The one which is commonly defined “ Museo della Specola”, current section of zoology of the Museum of Natural History, is the oldest scientific museum in Europe.
Founded in 1775,by the grand-duke of Tuscany Pietro Leopoldo in the rooms of Palazzo Torrigiani, the direction was entrusted to Felice Fontana. The idea was to give a rational and organic arrangement to the Medici scientific collections already mounted at Galleria of Uffizi. In the halls there were displayed also new- concept instruments and anatomical waxes created in the museum workshops. Up to now, it is in the original seat at Imperial and Real Museum of Physics and Natural History of Florence. The institution emerged also as a modern research centre: it had a botanic garden, an astronomical observatory a library and, since 1807 a Lyceum for the teaching of sciences in addition to experimental laboratories specialized, for instance, in the wax working; in one of these, Clemente Susini, helped by very able artisans, made more than 600 anatomic models, up to now exposed in the halls of the Museum.
The Lyceum hosted six scientific teachings: astronomy, physics, chemistry, comparative anatomy, mineralogy and zoology, botanic. After the end of the grand duchy of Tuscany, the scientific experience of lyceum was reclaimed by the section of Natural Sciences of the Institute for Superior Studies of Florence.
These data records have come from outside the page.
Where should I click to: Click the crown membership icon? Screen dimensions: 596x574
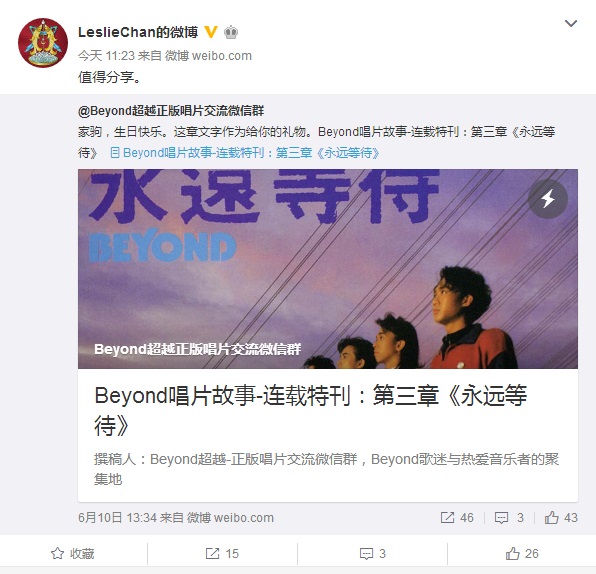pos(231,32)
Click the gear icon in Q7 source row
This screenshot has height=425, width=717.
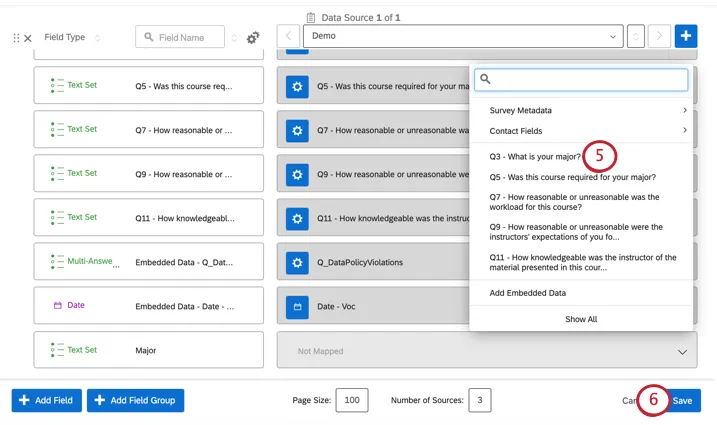(297, 130)
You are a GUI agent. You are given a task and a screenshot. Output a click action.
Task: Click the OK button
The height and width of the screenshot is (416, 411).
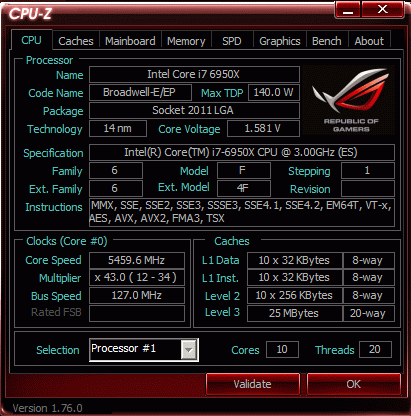coord(354,384)
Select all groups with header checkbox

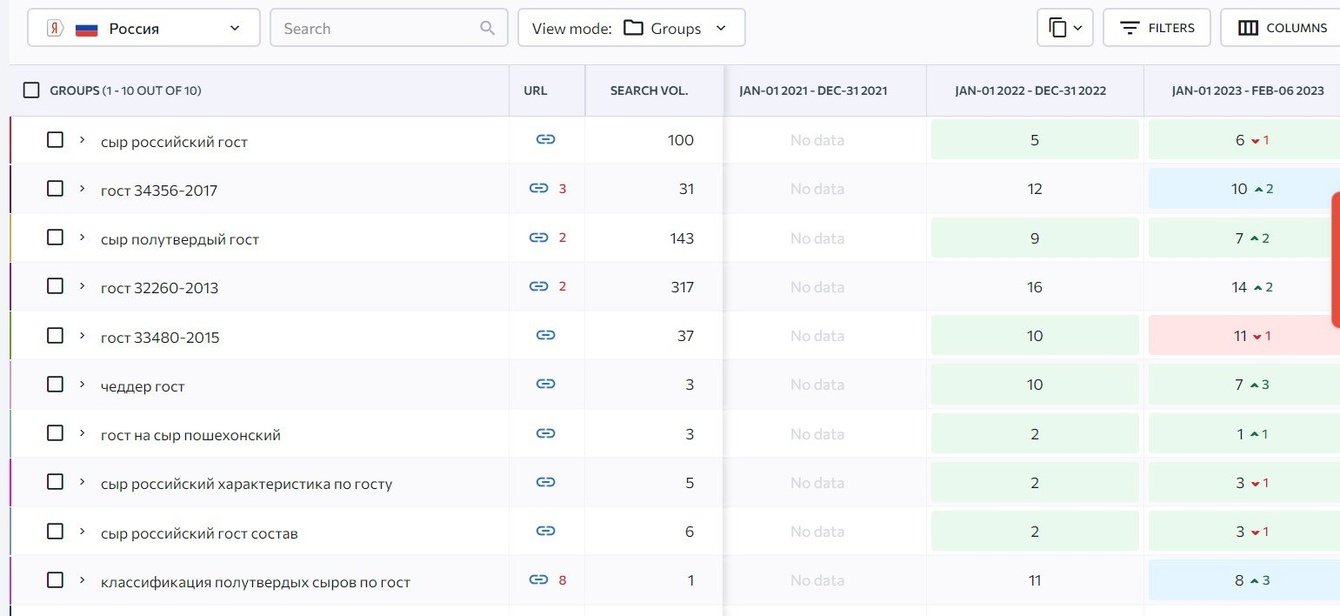click(31, 90)

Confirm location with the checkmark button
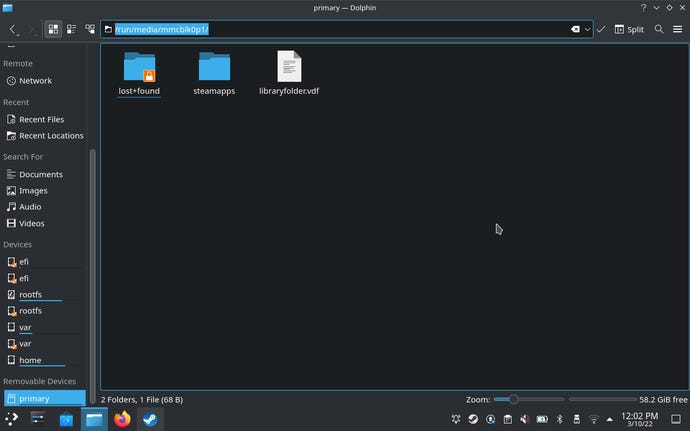point(601,29)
In 1841, according to the will of grand-duchy Leopoldo II Lorena, following a project of the architect Giuseppe Martelli, in the palace was inaugurated, on the occasion of the third Congress of Italian Scientists, a tribune dedicated to Galileo Galilei.
The frescos decorating the tribune are painted, among the others, by Giuseppe Bezzuoli, Gaspero Martellini, Nicola Cianfanelli e Luigi Sabatelli; the statue of Galileo, still in the hemicycle, is made by Aristodemo Costoli. Since 1878 the collections were distributed among the various sections of the new Insitute for Superior Studies: at the Specola remained the anatomical waxes, the zoological collections and the scientific instruments; those last were successively given to the Institute and Museum of History of Science. The current section of Zoology of the Museum of Natural History of the University of Florence is known with the name “La Specola”, from the same Latin word, indicating the astronomical observatory that had seat in the tallest part of it.
The rich and spectacular museum show is organized in 33 rooms (22 for zoology, 10 for the waxes, 1 for temporary shows) at the second floor of the building, while at the ground floor there is the Hall of Skeletons, with original theca of the XIX century. The collection of anatomic waxes includes works made between the end of ‘700 and the beginning of ‘800 on anatomy, besides plaster casts and drawings. The collection of Vertebrates includes items of XVIII, XIX, and XX centuries of the 5 classes of vertebrates: preparations in alcohol, naturalized, in skin and skeletons.
The collection of Invertebrates of XIX and XX centuries displays items both dry and in alcohol. The library preserves valuable ancient volumes and modern works. The archive of the section includes the Giglioli archive (mainly epistolary), the general archive of the Museum, since the end of ‘800 and part of the archive of the Italian Entomological Society. And now, in addition to all this, the Giazotto collection, one of the most beautiful collection of minerals in the world, to whom the museum has reserved a suitable space at the first floor.